Ricordo come il debutto del digitale in radiologia fu seguito da pubblicazioni scientifiche riportanti la preoccupazione per un potenziale aumento della dose al paziente a causa della possibilità di ottenere immagini utilizzando anche alti livelli di esposizione, diversamente a quanto accadeva per le apparecchiature analogiche.
Nella scelta del centro in cui fare un esame i pazienti, oltre che a informarsi sulla tipologia di apparecchiatura dovrebbero anche poter conoscere il livello di controllo della stessa.
Anche un’apparecchiatura di ultima generazione può comportare elevati livelli di esposizione alle radiazioni e produrre immagini di cattiva qualità se non adeguatamente e periodicamente sottoposta a una serie di controlli.
Dietro a una buona apparecchiatura c’é un grande lavoro, invisibile agli occhi del paziente ma con un impatto determinante sul risultato dell’esame e questo i pazienti dovrebbero saperlo.
Concordo a pieno su quanto è stato scritto dai miei colleghi e detto dal Prof. Grassi e, in qualità di fisico medico che da circa 20 anni si occupa di mammografia e screening mammografico, vorrei ancora aggiungere un breve commento.
La mammografia è un esame molto particolare, per cui è fondamentale che tutta l’equipe abbia una profonda preparazione specifica: chi effettua l’esame (TSRM), chi lo referta (medico radiologo) e chi ne controlla la “qualità globale” (fisico medico). Riporto quindi qualche piccolo e banale esempio a dimostrazione del fatto che concentrasi solo sulla tecnologia, come è già stato detto, è estremamente riduttivo.

Da fare:
**1)** Secondo il testo sul controllo di qualità in radiologia, da circa quanti anni chi scrive si occupa di mammografia e screening mammografico?
**2)** Continua il testo sul controllo di qualità in radiologia a partire dall'ultima frase.

Informazioni fornite:
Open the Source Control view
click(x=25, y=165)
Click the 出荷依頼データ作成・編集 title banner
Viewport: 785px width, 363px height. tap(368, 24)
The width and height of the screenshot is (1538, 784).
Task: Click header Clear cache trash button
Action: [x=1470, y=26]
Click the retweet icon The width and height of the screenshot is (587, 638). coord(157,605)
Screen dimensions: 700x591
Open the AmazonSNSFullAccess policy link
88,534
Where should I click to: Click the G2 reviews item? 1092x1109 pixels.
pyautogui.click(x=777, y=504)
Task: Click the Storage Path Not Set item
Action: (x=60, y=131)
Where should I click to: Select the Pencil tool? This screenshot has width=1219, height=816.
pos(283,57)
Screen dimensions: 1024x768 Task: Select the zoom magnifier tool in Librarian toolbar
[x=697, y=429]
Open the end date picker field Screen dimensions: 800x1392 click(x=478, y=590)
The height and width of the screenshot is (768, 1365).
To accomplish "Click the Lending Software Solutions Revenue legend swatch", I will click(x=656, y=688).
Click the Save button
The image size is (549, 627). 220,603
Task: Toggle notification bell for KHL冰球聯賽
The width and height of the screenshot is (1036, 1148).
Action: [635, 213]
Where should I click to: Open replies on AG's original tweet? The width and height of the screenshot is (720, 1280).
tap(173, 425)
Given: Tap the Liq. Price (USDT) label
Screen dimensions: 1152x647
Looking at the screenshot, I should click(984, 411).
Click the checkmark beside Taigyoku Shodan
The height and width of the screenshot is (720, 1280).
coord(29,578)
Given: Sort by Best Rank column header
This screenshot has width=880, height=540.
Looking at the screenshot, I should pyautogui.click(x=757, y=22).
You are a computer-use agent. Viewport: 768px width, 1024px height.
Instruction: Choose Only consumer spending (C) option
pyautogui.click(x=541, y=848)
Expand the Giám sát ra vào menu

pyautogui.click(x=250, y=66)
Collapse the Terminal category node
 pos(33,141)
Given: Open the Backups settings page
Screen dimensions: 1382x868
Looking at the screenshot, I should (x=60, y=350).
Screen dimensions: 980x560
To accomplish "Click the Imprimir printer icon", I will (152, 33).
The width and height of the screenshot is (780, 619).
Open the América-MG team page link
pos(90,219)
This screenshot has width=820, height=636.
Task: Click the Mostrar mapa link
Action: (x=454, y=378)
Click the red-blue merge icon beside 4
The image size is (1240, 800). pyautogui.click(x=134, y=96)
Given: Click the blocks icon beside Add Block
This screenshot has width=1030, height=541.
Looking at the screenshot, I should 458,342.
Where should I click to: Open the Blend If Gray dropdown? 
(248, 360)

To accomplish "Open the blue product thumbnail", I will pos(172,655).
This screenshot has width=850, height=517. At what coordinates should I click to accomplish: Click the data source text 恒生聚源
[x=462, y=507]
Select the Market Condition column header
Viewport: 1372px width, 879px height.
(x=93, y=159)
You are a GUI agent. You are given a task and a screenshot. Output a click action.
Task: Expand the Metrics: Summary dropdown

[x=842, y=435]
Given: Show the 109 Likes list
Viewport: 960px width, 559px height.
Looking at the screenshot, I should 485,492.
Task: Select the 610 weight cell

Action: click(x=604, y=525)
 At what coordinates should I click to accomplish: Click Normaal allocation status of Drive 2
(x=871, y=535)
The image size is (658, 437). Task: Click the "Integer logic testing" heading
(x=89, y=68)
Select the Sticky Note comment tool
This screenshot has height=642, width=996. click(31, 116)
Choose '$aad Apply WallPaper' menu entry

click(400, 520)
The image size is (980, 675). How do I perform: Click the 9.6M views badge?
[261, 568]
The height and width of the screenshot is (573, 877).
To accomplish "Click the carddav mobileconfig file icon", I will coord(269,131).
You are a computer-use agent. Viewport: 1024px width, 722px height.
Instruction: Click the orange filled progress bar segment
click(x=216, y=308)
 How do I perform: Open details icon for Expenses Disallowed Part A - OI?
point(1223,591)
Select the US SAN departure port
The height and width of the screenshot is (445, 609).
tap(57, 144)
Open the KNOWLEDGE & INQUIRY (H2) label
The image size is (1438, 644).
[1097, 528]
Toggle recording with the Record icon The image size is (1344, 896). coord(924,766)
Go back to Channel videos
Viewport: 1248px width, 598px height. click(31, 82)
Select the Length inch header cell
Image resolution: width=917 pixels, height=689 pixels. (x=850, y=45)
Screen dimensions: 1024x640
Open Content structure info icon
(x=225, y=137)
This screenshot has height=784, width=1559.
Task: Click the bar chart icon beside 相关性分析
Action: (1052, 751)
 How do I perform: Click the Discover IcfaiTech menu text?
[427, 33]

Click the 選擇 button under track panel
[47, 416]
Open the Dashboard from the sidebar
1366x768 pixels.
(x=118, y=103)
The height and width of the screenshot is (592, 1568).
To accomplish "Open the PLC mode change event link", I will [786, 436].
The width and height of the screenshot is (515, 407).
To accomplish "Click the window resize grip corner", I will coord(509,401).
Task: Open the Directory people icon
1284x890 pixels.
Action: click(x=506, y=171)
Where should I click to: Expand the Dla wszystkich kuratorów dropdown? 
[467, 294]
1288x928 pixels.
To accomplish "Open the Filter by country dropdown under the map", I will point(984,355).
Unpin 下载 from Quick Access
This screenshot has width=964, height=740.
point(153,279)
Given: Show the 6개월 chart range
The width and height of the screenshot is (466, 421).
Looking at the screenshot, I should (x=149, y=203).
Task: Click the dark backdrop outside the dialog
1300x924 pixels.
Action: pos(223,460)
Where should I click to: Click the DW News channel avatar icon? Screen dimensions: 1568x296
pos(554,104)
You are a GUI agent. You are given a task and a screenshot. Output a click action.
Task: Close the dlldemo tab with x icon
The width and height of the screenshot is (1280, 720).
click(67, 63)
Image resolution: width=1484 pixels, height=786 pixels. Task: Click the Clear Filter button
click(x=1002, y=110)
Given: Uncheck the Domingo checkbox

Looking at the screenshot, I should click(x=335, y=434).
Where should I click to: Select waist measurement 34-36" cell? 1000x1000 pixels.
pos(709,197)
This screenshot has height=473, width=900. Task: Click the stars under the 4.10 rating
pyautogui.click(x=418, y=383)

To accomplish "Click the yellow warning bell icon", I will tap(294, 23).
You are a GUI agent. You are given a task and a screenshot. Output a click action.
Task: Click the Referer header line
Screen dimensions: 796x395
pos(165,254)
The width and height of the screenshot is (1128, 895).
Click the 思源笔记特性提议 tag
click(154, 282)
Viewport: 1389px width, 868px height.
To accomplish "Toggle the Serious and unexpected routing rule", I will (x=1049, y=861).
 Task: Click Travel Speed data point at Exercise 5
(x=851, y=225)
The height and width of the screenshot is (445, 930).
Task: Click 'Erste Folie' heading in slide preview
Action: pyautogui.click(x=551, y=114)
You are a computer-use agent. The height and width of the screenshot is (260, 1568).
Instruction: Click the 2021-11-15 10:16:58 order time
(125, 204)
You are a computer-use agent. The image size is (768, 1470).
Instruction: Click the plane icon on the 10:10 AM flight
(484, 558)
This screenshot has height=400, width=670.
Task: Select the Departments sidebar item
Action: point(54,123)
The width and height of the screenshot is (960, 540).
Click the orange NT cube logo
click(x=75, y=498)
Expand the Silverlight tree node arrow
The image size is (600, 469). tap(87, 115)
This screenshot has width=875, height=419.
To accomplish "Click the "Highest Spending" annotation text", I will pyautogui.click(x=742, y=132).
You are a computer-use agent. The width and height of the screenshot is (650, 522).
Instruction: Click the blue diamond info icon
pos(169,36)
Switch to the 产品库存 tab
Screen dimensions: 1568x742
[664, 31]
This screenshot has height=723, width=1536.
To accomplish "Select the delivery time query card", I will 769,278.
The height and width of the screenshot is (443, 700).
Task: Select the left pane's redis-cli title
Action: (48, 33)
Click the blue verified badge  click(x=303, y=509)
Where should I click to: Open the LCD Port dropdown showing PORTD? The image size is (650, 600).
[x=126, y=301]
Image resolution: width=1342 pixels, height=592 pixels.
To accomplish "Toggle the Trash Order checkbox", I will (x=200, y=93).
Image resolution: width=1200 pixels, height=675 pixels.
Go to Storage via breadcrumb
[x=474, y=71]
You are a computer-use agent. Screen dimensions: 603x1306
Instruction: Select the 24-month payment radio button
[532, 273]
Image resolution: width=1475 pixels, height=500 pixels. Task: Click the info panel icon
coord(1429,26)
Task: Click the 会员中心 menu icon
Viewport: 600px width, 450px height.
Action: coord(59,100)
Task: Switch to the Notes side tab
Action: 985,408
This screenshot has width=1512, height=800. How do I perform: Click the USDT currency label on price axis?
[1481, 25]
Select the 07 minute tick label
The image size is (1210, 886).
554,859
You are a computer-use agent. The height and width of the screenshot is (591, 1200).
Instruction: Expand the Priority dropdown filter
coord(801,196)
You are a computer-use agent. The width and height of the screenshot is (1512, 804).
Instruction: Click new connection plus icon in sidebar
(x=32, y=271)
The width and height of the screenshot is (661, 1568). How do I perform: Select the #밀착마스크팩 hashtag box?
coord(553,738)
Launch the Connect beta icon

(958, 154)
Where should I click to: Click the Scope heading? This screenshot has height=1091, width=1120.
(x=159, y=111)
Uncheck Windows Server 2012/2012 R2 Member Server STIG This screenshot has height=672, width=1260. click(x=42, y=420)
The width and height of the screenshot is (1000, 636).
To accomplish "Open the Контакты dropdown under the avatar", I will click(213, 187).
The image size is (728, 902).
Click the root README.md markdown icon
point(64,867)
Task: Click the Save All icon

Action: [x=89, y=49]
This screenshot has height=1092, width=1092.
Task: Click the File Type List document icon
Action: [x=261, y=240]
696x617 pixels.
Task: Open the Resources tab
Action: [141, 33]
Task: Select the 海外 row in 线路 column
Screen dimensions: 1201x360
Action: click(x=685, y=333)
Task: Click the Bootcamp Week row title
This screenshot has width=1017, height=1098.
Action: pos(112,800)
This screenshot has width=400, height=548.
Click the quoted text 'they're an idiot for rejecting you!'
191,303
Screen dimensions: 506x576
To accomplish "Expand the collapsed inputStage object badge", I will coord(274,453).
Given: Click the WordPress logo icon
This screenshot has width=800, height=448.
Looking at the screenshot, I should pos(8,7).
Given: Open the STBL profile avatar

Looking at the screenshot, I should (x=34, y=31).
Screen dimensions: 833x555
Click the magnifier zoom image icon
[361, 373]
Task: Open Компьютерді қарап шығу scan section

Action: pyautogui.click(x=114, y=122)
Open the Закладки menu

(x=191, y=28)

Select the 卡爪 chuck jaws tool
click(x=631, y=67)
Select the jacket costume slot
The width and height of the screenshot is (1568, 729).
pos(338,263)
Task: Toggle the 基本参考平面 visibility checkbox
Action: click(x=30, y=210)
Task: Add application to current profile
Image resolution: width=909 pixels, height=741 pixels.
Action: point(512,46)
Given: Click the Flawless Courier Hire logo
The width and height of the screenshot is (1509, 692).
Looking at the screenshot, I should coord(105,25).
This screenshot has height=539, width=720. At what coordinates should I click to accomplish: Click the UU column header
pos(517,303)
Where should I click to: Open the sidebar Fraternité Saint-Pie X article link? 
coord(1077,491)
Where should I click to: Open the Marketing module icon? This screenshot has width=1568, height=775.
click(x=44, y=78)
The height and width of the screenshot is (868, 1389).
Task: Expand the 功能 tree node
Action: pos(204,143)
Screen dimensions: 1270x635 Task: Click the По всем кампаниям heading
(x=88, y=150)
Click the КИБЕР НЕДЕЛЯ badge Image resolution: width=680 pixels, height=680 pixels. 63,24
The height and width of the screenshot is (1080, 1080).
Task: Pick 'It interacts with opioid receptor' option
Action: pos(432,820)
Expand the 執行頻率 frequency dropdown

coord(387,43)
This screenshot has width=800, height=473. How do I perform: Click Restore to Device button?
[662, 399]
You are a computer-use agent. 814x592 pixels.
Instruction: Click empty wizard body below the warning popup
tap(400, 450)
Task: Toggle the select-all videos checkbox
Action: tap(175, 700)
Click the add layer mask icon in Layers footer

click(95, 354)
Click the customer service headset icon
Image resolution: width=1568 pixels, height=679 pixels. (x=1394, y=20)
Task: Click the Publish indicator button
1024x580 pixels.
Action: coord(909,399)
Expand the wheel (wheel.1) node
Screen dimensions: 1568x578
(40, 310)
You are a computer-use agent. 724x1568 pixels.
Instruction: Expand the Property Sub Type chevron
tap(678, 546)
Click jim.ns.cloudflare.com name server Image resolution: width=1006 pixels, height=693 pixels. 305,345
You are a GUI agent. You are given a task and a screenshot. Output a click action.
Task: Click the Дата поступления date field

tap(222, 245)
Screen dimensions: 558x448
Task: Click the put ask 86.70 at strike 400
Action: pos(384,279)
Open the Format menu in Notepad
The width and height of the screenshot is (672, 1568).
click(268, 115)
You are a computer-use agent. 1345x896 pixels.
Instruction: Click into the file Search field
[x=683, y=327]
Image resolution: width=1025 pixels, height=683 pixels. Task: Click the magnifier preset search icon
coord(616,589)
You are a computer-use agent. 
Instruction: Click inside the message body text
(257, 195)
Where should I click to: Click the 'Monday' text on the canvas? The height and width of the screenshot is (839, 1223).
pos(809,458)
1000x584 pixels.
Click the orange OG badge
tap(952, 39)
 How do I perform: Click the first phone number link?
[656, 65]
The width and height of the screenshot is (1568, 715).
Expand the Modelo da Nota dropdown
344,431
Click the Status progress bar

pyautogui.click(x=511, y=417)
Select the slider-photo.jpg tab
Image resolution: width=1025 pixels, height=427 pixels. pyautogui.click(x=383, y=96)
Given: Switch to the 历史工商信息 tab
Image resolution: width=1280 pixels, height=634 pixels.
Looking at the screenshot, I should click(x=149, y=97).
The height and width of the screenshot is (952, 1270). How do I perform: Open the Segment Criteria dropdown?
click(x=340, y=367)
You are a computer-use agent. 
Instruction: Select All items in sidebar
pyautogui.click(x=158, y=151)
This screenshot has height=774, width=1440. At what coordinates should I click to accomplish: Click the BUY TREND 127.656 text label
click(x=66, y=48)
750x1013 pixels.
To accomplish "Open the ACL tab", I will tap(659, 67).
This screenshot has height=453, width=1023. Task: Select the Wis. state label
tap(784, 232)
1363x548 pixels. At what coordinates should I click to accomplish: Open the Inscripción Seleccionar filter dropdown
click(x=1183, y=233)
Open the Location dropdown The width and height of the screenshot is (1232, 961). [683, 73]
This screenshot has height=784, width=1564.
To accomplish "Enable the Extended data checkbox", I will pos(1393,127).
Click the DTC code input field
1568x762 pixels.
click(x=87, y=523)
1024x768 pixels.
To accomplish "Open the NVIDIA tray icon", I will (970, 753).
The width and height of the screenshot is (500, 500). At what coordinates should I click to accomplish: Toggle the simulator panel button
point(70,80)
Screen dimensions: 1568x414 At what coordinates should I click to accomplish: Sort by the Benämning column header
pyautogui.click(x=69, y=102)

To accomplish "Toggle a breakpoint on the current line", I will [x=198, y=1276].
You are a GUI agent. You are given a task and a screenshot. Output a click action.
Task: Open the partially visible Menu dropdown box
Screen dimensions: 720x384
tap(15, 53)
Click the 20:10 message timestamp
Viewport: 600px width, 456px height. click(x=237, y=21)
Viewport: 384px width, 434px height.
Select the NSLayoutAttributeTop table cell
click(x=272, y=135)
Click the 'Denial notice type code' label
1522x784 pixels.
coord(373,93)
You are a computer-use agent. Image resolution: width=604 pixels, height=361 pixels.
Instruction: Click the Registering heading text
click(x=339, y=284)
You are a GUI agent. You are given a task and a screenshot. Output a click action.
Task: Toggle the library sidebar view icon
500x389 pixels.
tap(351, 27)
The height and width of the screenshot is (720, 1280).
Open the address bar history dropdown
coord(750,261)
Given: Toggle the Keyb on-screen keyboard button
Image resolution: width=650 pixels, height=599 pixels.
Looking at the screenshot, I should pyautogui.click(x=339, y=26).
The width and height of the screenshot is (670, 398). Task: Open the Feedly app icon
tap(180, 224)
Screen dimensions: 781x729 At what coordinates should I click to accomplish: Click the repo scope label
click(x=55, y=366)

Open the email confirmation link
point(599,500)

Elenco risposte:
**1)** Da circa 20 anni.

**2)**
1. Con i nuovi mammografi digitali è facile chiedere approfondimenti diagnostici (come la tomosintesi, spesso chiamata anche mammografia 3D) che implicano una ulteriore esposizione all’organo in esame: il medico radiologo poco esperto di mammografia, quindi più insicuro nella diagnosi, è portato a chiederne un numero maggiore rispetto a un radiologo-senologo esperto, aumentando quindi indebitamente la dose alla paziente (che però si potrebbe sentire più “curata” a seguito dell’approfondimento).
2. Il corretto posizionamento della mammella nelle diverse proiezioni deve essere effettuato dal tecnico di radiologia con cura e competenza al fine di garantire che tutto l’organo venga esaminato, pena un errore di diagnosi. Inoltre una compressione insufficiente della mammella aumenta la dose di radiazione alla stessa e dà origine a un’immagine di qualità peggiore, ma la donna, avendo meno fastidio, può essere erroneamente portata a pensare che l’esame sia stato effettuato meglio.
3. La catena che porta alla refertazione di un’immgine radiologica comincia dal controllo sulla quantità di radiazione emessa dal tubo radiogeno e finisce con la valutazione della qualità dell’immagine mammografica sul monitor/sistema di visualizzazione del radiologo. Se il trasferimento dell’immagine, dall’acquisizione alla visualizzazione, non avvinene in modo rigoroso, essa perde di qualità e il radiologo non è in grado di refertarla correttamente. Il fisico medico è deputato a monitorare anche la catena di qualità.
Il consiglio per le donne che devono sottoporsi a un esame mammografico è quindi quello di rivolgersi a centri in cui lavorino equipe esperte, unica vera garanzia di qualità dell’esame.
E’ difficile non condividere, come fisici medici, quanto scritto da Stefania delle Canne; chi lavora in trincea conosce bene le problematiche, a 360 gradi, e sa bene che la tecnologia, se non gestita in maniera ottimale, non solo rischia di non portare beneficio, ma addirittura aumentare il detrimento (maggiore esposizione, sovradiagnosi, incidentalomi…).
Queste ed altre le sottolineature fatte dal Professor Roberto Grassi, presidente SIRM, nell’intervista che possiamo ascoltare qui. Con l’occasione, il presidente SIRM ha sottolineato la rilevanza del Fisico Medico nell’ambito della garanzia della qualità.